Undiagnosed hyperopia linked to low literacy levels in young children

Undiagnosed hyperopia significantly affects literacy levels in preschool-age children

01 Feb 2016 by Olivia Wannan, Chris Somers

Children with undiagnosed hyperopia have significantly lower literacy levels than their peers, according to a new study.

Researchers in the US looked at the performance of children aged 4–5 years old in a standard test of early years literacy and compared these results with the outcomes of eye examinations.

They found that children whose eye examinations indicated untreated hyperopia performed significantly worse in the test than their normal-sighted peers.

Of the 492 children who participated in the study, those with hyperopia had particular difficulty with the print knowledge section of the test, which examined the children’s ability to identify letters and words.

When diagnosed in young children, moderate and high farsightedness can be easily corrected with spectacles.
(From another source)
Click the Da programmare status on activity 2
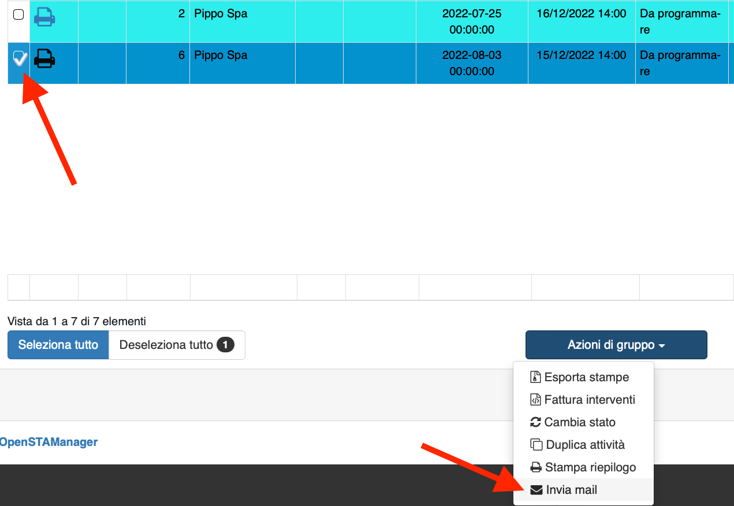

But researchers estimate that up to 14% of preschool-age children suffer from undiagnosed and untreated mild and moderate hyperopia.

Dr Marjean Taylor Kulp, who led the research, believes that undiagnosed vision problems in young children may affect learning in later life.

She said: “Prior studies have linked uncorrected hyperopia and reading ability in school-age children.”

She added that less was known about the effects of farsightedness on children aged four to five.

“This study was necessary to determine whether or not, at this age, there was a link between the two,” she said.

Last year, Freedom of Information requests by the College of Optometrists found less than a third of councils in England provided vision screening for children meeting the national guideline for all 4- and 5-year-olds to be tested by a trained professional.

Paper co-author, Professor Elise Ciner, told OT: “The benefits of early screenings would be to help identify children who may have vision problems that could impact on early learning and acquisition of reading-readiness skills, as well as cause secondary vision disorders. Moderate to high hyperopia in [young children] may also put these children at risk for amblyopia or strabismus.”

The Salus University researcher added: “An important goal for [childhood] vision screening is to be able to accurately detect all of the conditions, including moderate hyperopia, that can affect a child’s vision health and learning potential.”

Senior optometry lecturer at Cardiff University, Dr Maggie Woodhouse, said of the robust research: “It has the potential to be really important for optometrists if we find out correcting hypermetropia turns out to be successful but it’s left us hanging without the answer we really want to know.”

Dr Woodhouse added that the take-home message was: “Don’t be afraid to prescribe if anything is below the norm.

“Prescribing can’t do any harm and it may turn out in the long run that we’re benefitting these children, but we don’t have that evidence yet.”

Further research will now be carried out to determine whether correcting hyperopia with spectacles can prevent the observed deficits in early literacy skills.

The research was published in the journal Ophthalmology.